Charging a cell phone is so simple, so easy! Just plug it into your computer or wall socket and it’s done. No matter how trivial it seems, the story is not the same in the other parts of the world. Places like Uganda or Kenya have limited access to power grid, thus charging being highly dependent on local electric availability. And hard to believe but people have to walk to nearby town to charge their phone, which can be kilometers of walking distance!
London’s company Buffalo Grid has taken up a noble initiative to make power available to the remotest areas possible. With a growing trend in usage of mobile phones in Asia and Africa, statistics suggest that almost five hundred to six hundred fifty million cell phone users do not have grid availability. In rural areas, farmers especially benefit from mobiles. They stay updated about the cost and selling price or exchange money via phone where bank services are yet to make a proper foray.
The Buffalo grid is completely portable. When tried in Uganda, it has proven to reduce the expenses rapidly. The situation in African villages is so terrible that charging can cost one around 500 Ugandan shillings which is equivalent to $0.20. There are people who aren’t economically established and therefore charging can cost them a bulk of their daily income. Also, large spacing between two towers and the scarcity of them cause more drainage of battery juice, thereby making it last less than usual one and a half days.
Aimed to revolutionize Uganda, the place suffering from most expensive electricity globally, a 60-watt solar panel attached to a battery was transported via cycle. By the maximum power point tracking (MPPT) technique, the battery gets the electrical output from the solar energy stored. A solar panel can get affected by the temperature and the sunlight received as well as resistances across the circuit. MPPT configures itself accordingly so that it always gives maximum output.
Another technological improvisation uses the text message facility to charge up the phone. A SMS of hundred and ten Uganda shillings needs to be delivered to this device that alerts it to go in a active mode, displayed by fluorescence of LED light. Full powered up grid can survive three consecutive days and can charge up to fifty phones per day thanks to its ten sockets.

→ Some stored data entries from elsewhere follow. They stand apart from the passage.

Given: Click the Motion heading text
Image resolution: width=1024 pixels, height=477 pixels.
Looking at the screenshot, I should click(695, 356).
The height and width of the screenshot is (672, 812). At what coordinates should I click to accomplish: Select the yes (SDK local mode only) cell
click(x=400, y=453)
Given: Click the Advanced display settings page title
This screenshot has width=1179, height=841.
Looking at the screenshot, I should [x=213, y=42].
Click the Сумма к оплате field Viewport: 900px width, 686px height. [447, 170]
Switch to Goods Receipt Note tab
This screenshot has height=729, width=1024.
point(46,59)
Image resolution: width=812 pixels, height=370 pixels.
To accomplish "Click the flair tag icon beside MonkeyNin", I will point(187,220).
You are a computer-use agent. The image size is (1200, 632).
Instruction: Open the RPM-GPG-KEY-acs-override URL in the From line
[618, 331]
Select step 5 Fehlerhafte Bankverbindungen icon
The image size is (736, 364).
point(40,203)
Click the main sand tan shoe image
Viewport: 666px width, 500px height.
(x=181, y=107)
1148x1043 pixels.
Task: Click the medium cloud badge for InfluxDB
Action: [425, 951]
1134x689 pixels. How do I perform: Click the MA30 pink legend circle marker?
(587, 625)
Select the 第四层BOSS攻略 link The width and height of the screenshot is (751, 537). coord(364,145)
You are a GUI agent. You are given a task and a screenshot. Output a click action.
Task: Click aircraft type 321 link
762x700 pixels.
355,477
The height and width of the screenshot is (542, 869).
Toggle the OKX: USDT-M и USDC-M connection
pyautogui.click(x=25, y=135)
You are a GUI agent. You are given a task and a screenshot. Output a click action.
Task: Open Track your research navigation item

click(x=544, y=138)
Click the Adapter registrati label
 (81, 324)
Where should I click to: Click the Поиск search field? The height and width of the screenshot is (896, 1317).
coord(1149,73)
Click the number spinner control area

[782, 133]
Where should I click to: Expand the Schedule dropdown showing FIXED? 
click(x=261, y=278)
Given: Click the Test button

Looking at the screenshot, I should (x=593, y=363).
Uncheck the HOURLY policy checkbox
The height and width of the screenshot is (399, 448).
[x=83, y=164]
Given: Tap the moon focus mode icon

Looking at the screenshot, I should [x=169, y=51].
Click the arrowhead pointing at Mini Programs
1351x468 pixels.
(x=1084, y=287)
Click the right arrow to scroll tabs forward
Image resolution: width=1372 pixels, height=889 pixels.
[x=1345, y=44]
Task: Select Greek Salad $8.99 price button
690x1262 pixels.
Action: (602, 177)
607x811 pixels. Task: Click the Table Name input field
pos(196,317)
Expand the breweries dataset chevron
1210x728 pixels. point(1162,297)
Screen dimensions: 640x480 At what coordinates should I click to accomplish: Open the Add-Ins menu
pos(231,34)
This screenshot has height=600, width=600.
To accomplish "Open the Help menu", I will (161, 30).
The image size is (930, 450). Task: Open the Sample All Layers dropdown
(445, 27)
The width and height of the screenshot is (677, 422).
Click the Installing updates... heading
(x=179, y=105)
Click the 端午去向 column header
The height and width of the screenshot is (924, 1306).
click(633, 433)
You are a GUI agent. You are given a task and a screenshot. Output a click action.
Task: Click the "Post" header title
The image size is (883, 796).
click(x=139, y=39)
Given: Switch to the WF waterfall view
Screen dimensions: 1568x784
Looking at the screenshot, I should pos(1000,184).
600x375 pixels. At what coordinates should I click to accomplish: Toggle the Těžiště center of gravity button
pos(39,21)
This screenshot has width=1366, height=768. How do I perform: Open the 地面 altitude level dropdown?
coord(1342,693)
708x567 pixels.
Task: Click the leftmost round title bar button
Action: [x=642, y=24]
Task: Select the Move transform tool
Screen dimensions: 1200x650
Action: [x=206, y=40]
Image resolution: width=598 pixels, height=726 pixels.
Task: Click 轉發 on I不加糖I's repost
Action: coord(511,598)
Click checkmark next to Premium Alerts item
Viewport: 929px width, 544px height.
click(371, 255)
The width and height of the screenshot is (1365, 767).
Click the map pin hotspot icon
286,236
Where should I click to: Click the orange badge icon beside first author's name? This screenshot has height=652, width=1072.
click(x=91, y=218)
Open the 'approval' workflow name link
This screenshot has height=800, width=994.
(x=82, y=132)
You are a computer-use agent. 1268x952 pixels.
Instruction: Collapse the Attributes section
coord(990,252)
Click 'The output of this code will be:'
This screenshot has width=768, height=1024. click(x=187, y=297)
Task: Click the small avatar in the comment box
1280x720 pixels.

To attract the network service providers, the company has proposed them of subsidizing power or something even better, making it free that will inspire people to spend more on network calling or accessing Internet, thus benefiting the providers in the process. According to New Scientist, coffee traders of Sierra Leone have called up the company which will make payments by using cellular methods to farmers. The non-profitable organization is surely setting a benchmark to improve human communication for the world to witness.